3. Materials and Methods
This section illustrates the methodology for systematically searching and analysing the existing literature on automated face deception detection from videos. The followed methodology was the systematic literature review (SLR) described in the PRISMA recommendations [] composed of the following steps: (1) identifying the review focus; (2) specifying the review question(s); (3) identifying studies to include in the review; (4) data extraction and study quality appraisal; (5) synthesizing the findings; and (6) reporting the results.
The review focus consists of the collection and systematization of the scientific knowledge related to automated deception detection from videos focusing on facial signals. Specifically, we aim to study the methods for video pre-processing, the facial extracted features, the decision-making algorithms, and the available datasets.
As required by the second step of the SLR process, the following review questions (RQ) were defined:
RQ 1: Which methods for video pre-processing are used?;
RQ 2: Which facial features for automated deception detection are extracted?;
RQ 3: Which decision-making algorithms for automated deception detection are used?;
RQ 4: Which datasets for automated deception detection are used?
In the third step of the SLR process, the identification of the studies to include in the review was carried out following the four phases of the PRISMA recommendations [], as shown in Figure 2.
Figure 2.
The PRISMA flow diagram, adapted from []. For more information, visit: http://www.prisma-statement.org/ (accessed on 9 August 2023).
For the identification of an initial set of scientific works, two indexed scientific databases (Web of Science (WoS) and Scopus) containing formally published literature (e.g., journal articles, books, and conference papers) were used. Specifically, WoS and Scopus were used due to their proven usefulness in conducting bibliometric analyses of the existing literature in various research domains to establish trends []. Grey literature has not been included in the systematic review because there is no gold standard method for searching grey literature, nor is there a defined methodology for the same, which makes it all the more difficult [].
The search strings defined to search the scientific papers on the databases are as follows: (“deception detection” OR “lie detection” OR “deceptive behaviour*” OR “lie behaviour*” OR “detect* deception” AND “video*” AND “facial expression*”). Note that this study does not disambiguate among the different forms of deception (e.g., bluff, mystification, propaganda, etc.) because it aims to find studies focused on deceptive behaviours in general without restricting the search to specific forms of deception.

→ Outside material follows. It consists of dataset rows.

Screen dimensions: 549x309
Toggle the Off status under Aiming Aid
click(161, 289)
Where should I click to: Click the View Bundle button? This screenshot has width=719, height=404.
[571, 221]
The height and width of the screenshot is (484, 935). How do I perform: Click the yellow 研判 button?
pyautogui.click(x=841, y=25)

During the screening phase, the obtained results were filtered according to the inclusion and exclusion criteria shown in Table 2.
Table 2.
Exclusion and inclusion criteria formulated for the study.

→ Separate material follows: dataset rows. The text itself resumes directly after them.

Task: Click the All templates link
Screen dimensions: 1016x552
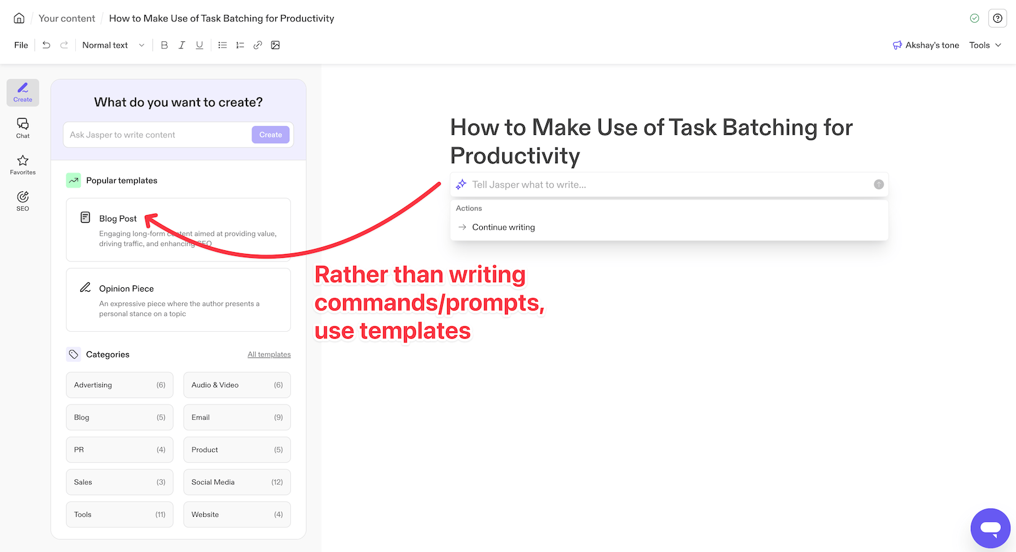Action: click(x=269, y=354)
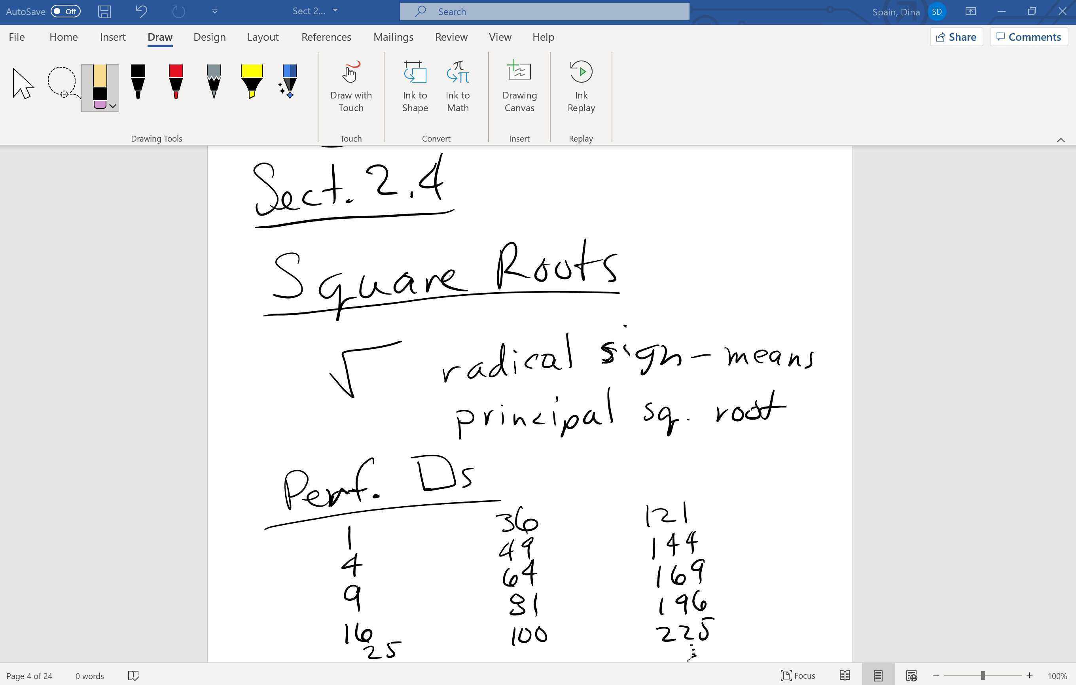1076x685 pixels.
Task: Open the document title dropdown
Action: click(x=336, y=11)
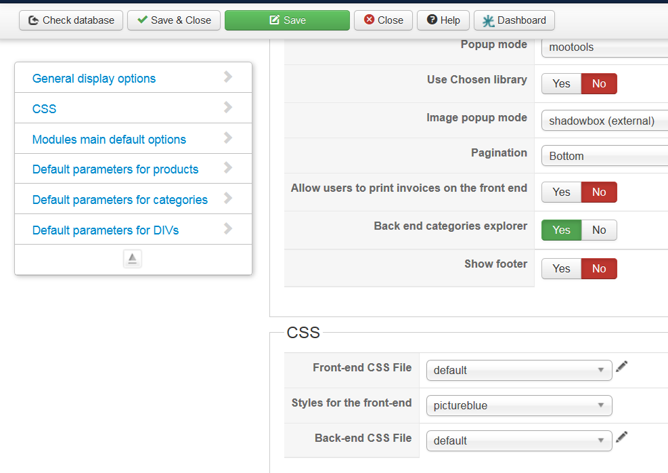This screenshot has width=668, height=473.
Task: Turn off Back end categories explorer with No
Action: click(x=599, y=230)
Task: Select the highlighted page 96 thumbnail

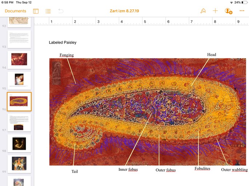Action: (x=19, y=101)
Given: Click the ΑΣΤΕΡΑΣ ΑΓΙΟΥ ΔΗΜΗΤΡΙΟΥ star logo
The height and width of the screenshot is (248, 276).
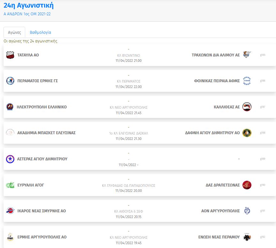Looking at the screenshot, I should click(x=10, y=159).

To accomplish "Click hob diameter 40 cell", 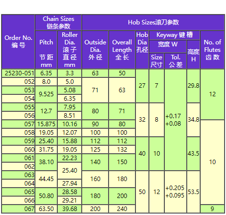I will [x=142, y=154].
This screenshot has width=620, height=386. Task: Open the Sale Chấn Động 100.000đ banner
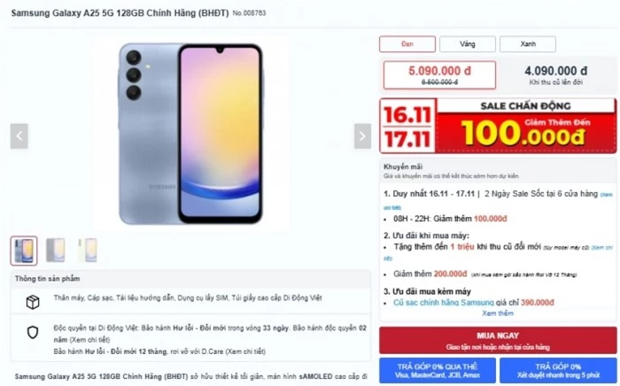(x=498, y=126)
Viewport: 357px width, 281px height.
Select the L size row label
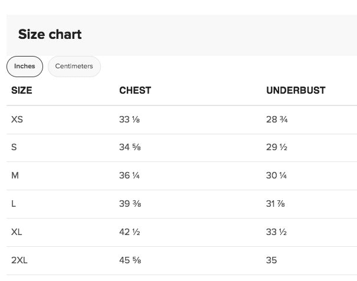pyautogui.click(x=14, y=204)
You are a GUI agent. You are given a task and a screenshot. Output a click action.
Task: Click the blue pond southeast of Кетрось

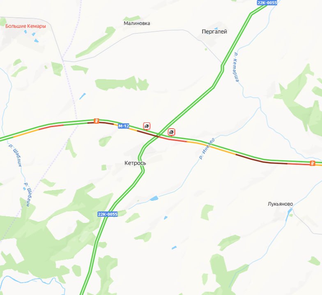[154, 198]
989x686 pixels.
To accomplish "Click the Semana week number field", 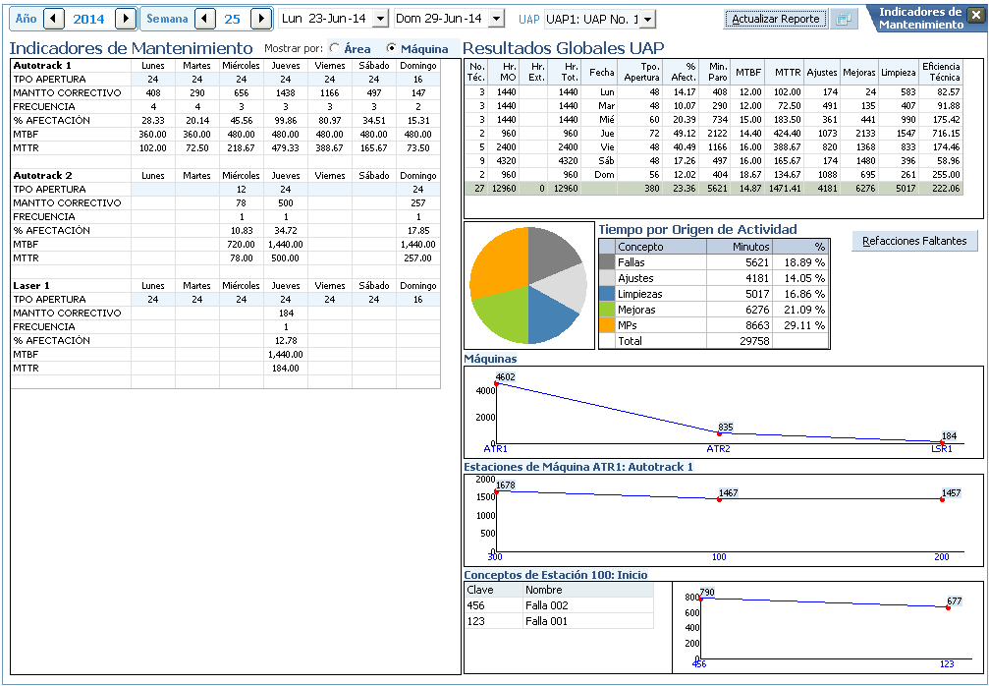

The full text of the eligible studies was analysed by two reviewers using a quality evaluation checklist composed of four questions and related scores (see Table 3). The “disagreed” studies were evaluated by a moderator who provided the final scores.
Table 3.
Quality evaluation checklist and scores.
Studies that obtained a score < 1.5 were excluded from the qualitative analysis, while studies that scored 1.5 or more were included in the review.
Finally, analysis of the full texts of the included studies was performed, extracting the following information (if any):
- Pre-processing techniques of facial cues;
- Facial features, facial action coding system, and action units;
- Facial deception classification approaches;
- Evaluation datasets
In the following sections, the findings resulting from the application of the SLR process are described.
4. Results of the SLR
As depicted in Figure 2, during the identification phase (performed in May 2023), a total of 230 articles were retrieved using the two search engines: 203 from Scopus and 27 from WoS.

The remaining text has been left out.